Cześć! Mam na imię Klaudia i miałam możliwość wziąć udział w 5 miesięcznej przygodzie wolontariackiej w Ugandzie w organizacji Soul Xpressions! 

Po pierwszym tygodniu w Kampali, stolicy Ugandy, nadal nie mogłam uwierzyć w to, że mieszkam w Afryce. To miejsce, tak inne od wszystkiego co znam, a zarazem ludzie i ich sprawy dokładnie takie same, jak moje. Gleba ma tu pomarańczowy kolor, przez co cały krajobraz jest nieco pomarańczowy, w ogródkach rosną bananowce i avocado, a jedynym niebezpiecznym zwierzęciem, na którego trzeba bardzo uważać, jest komar. Uczę się pytać każdego „Jak się masz?” i spokojnie zaczynać rozmowę, jak tu jest w zwyczaju. Uczę się przechodzić przez ulicę, w tej niekończącej się rzece samochodów, i targować się o cenę przejazdu motocyklową taksówką.
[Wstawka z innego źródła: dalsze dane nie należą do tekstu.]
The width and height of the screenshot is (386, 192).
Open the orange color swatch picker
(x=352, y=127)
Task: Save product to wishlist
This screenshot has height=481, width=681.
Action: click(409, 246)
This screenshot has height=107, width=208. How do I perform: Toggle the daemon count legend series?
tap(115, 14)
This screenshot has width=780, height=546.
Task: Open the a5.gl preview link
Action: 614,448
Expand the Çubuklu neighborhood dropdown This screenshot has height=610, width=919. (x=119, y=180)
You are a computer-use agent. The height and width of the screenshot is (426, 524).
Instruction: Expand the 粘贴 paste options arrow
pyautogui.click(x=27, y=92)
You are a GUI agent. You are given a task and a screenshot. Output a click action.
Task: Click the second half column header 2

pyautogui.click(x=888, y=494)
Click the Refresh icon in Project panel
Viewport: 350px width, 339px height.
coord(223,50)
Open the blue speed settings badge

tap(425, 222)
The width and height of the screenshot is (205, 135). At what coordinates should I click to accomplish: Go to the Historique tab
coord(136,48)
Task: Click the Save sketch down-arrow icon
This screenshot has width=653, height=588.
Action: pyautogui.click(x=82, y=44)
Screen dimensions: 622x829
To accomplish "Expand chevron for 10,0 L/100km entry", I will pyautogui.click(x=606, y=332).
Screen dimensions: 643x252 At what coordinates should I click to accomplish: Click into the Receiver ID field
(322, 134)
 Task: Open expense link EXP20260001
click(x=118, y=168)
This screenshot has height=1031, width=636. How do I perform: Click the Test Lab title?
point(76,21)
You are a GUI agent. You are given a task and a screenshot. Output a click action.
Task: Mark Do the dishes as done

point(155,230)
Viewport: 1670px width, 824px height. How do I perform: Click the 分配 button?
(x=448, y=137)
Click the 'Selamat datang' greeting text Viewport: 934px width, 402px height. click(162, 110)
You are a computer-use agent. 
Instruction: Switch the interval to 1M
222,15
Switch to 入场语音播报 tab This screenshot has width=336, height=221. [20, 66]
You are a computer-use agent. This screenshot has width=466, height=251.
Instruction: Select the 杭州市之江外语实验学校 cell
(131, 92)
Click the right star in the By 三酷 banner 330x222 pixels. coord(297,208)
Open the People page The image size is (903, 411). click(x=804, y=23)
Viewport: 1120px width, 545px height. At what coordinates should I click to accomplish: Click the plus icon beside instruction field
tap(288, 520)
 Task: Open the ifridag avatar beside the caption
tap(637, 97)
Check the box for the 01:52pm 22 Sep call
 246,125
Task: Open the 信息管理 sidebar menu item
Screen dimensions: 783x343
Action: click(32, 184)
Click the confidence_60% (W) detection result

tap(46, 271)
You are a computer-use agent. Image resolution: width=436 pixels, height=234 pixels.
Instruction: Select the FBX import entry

Styczeń był najbardziej słonecznym początkiem roku w moim życiu. W wolnym czasie zamieniałam się w turystkę zwiedzając Kampalę i jadąc na pierwsze safari. W Ugandzie można zobaczyć wszystkie zwierzęta kojarzące nam się z Afryką, nawet te bardzo trudno spotykane, jak szympansy, goryle, nosorożce, lwy i lamparty. W styczniu zaszły też duże zmiany w życiu Ugandyjczyków, ponieważ zniesiono wiele obostrzeń wprowadzonych w pandemii. Po dwóch latach między innymi otwarto szkoły i odwołano godzinę policyjną. Nagle widzę miasto pełne dzieci maszerujących do szkoły w jednakowych mundurkach, a wieczorami na każdym kroku słychać muzykę, bawiących się ludzi i pyszne uliczne jedzenie. Staram się chłonąć ten świat każdym zmysłem. W Kabalagali, jednej z dzielnic, w której pracuję, czerwony piach unosi się przy każdym kroku, kurz jest w nosie i gardle, kozy błąkają się w pobliżu, czasami nieznośnie piecze słońce. Otaczają nas ludzie, którzy nad praniem lub gotowaniem obserwują, co robimy. Dzieci nie zawsze rozumieją język, w którym do nich mówię i zawsze wolą biegać i tańczyć, a nie stać w kółku i słuchać. Zaprzyjaźniałam się z nimi i przywiązałam z każdą moją obecnością bardziej. Odkryłam dziecięcy świat i ich całkiem dorosłe problemy. Próbowałam ich czegoś nauczyć, ale najważniejsze czego chciałam, to by wiedziały, że zasługują na miłość i szacunek i że mają moją miłość i szacunek. W tym miejscu dostawałam tyle uścisków i okrzyków radości, że uśmiechałam się za każdym razem, gdy tu wjeżdżałam.